I spent the entire day of Friday 12/14 in a meeting. I kept getting text messages asking what I thought of 'the news', though I had no idea what they were referring to. When I finally came out from the meeting and saw what happened I was deeply saddened and my thoughts and prayers went out to the families and friends of those lost. It's a tragic episode, one which has played out far too often in the past few months here in the US.
I'm pleased with the limited time Maggie's has spent on the topic. By the end of Friday evening, I was done with the news. It isn't news. It's an emotional outpouring which began to grate on me, and even this morning as I left for work, I was annoyed that major outlets continue to spend far too much time on this tragedy. Without any useful information, it's been over-analyzed in the course of the week.
I can't and won't let emotion sway my beliefs. My views on life are backed up with analysis and thought, not an emotional reaction to one or two events.
This is important to me because the meetings I have been in are about leadership. One primary approach to leadership is that style less important than behavior. If your behavior in emotional and stressful situations is different from how you behave normally, it undermines your credibility and ability to process information rationally. This is why the voices we hear on the black boxes of aircraft facing emergencies are usually calm and matter-of-fact. These people were chosen to be in their position for a particular reason...

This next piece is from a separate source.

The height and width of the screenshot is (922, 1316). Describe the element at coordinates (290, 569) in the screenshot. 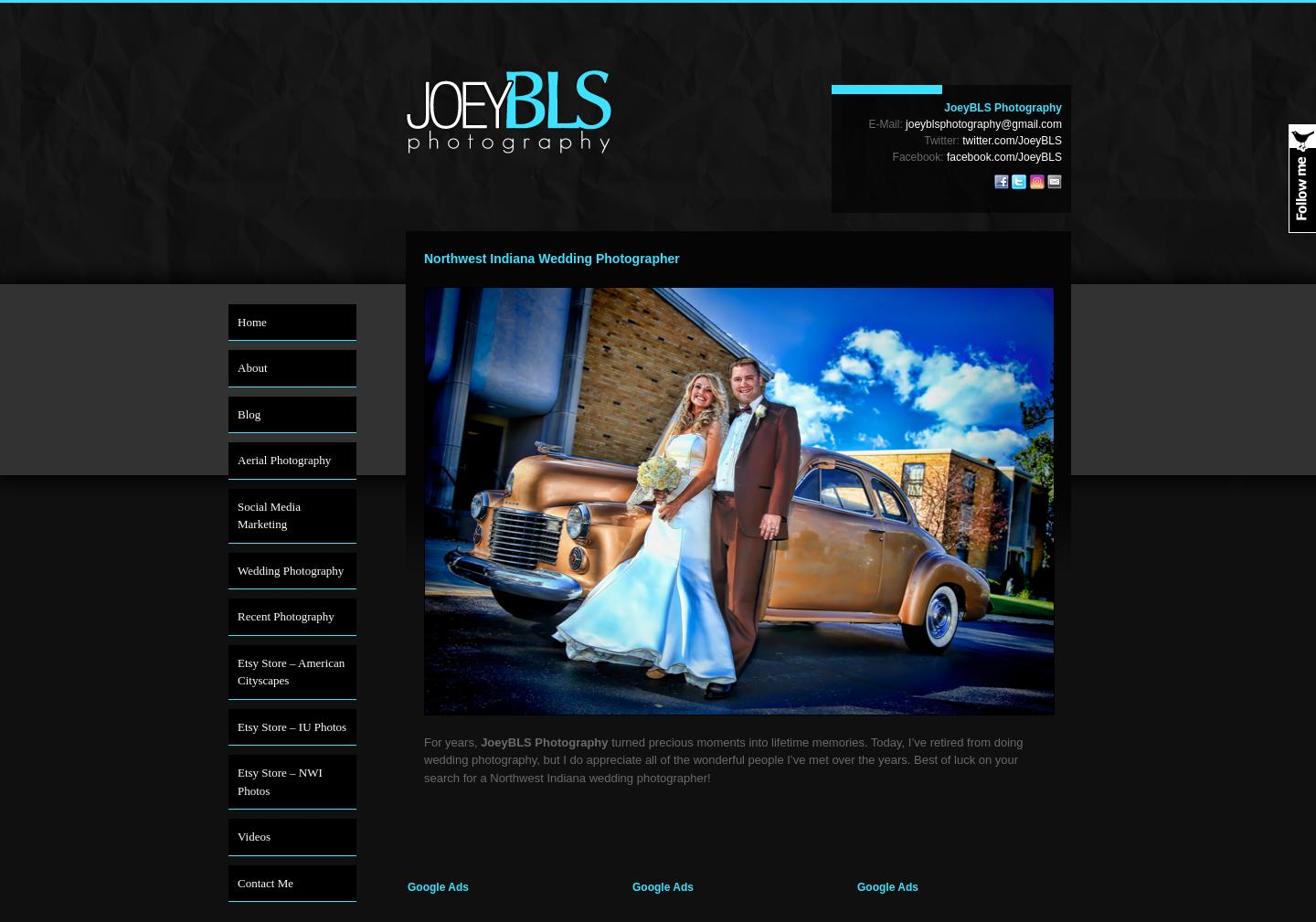

I see `'Wedding Photography'` at that location.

We saw similar behavior in Sandy Hook, with at least one teacher calmly hiding her children, and directing the gunman to another room when he asked where the children were. The teacher did not survive, but her leadership and calm dedication to the task of defending her students is heroic.

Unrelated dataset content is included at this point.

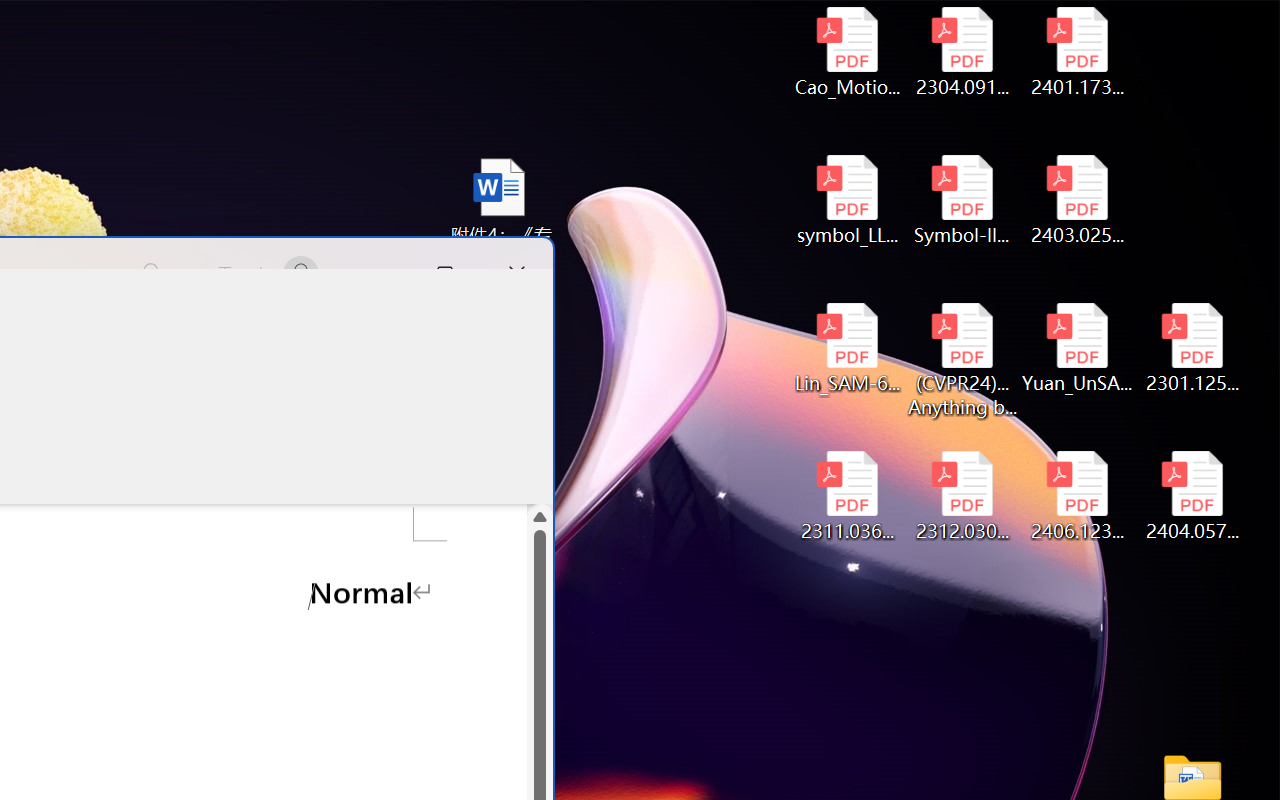  Describe the element at coordinates (962, 360) in the screenshot. I see `'(CVPR24)Matching Anything by Segmenting Anything.pdf'` at that location.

I'd take this concept a step further and say after an event, if your ability to think rationally is altered by an emotional situation, then you are still allowing that event to impact your credibility. This isn't to say change isn't good, and we shouldn't review stressful events to see how to make things better or safer. But if I alter my opinions simply because of the emotional impact of an event, then I am not logically applying my capabilities.
One question which was raised during the media response on that Friday disturbed me. It was a comment I've since heard from a variety of sources. A reporter, a person in the street, all manner of people asking a question which is easy to ask but nowhere near logical. "Don't these events lead you to question your belief in God?"
Well, no. Not in the sense that because people were killed God can't exist. In fact, I'd say the heroic efforts of the emergency workers and the teachers who acted to save lives were enough to prove God does exist in more people than the one committing this atrocity. Even so, it's the wrong question to be asking.
These kinds of events don't happen because God 'lets' them happen, or doesn't protect those killed or injured. God doesn't set out make things happen or prevent them. God offers us choices in life, and our choices lead to particular outcomes and consequences. The shooter, disturbed as he may have been, acted in a fashion which rejected God's teachings, indicating a void in his life. God is 'everywhere', but when we choose to ignore His presence, we create a hole in our lives, and this can lead to very horrible outcomes.
Harry Fosdick had a quote, which I first saw here on Maggie's. "God is not a cosmic bellboy for whom we can press a button and get things." God doesn't protect us with some magic shield that bullets will bounce off of, simply because we ask Him to provide one. God doesn't magically turn someone who rejected Him into an instant believer simply because we wish it to be so. This isn't the nature of God.
He is, however, there for everyone who chooses to be with Him, for those who ask his support and guidance in difficult times. I'm sure there are many in our nation who have turned to Him over the weekend, some questioning "Why?" - a question which will never be answered. Others asking for strength and wisdom to deal with the difficulties they are facing.
We're not always going to be provided with answers. But I do know we can be provided with the strength of belief, the power of calm, which can only come with a firm grasp of the nature of God.
I'll add that while I believe in God, I know many others do not. I also do not practice any particular religion, though I was raised Catholic. I didn't write this to atheists or Buddhists as a means of saying "hey, you can't experience what believers do."
We all have the ability to live good lives with or without a strong belief in God. In many ways, it's the moral code and behaviors which support it which are important.
I'm also not setting out to 'prove' God's existence, that's a choice I have made. But you simply can't understand the nature of God if you believe these events disprove His existence. If you believe this, you're not making a choice about the value of believing in God. You're judging those who have made a choice to believe.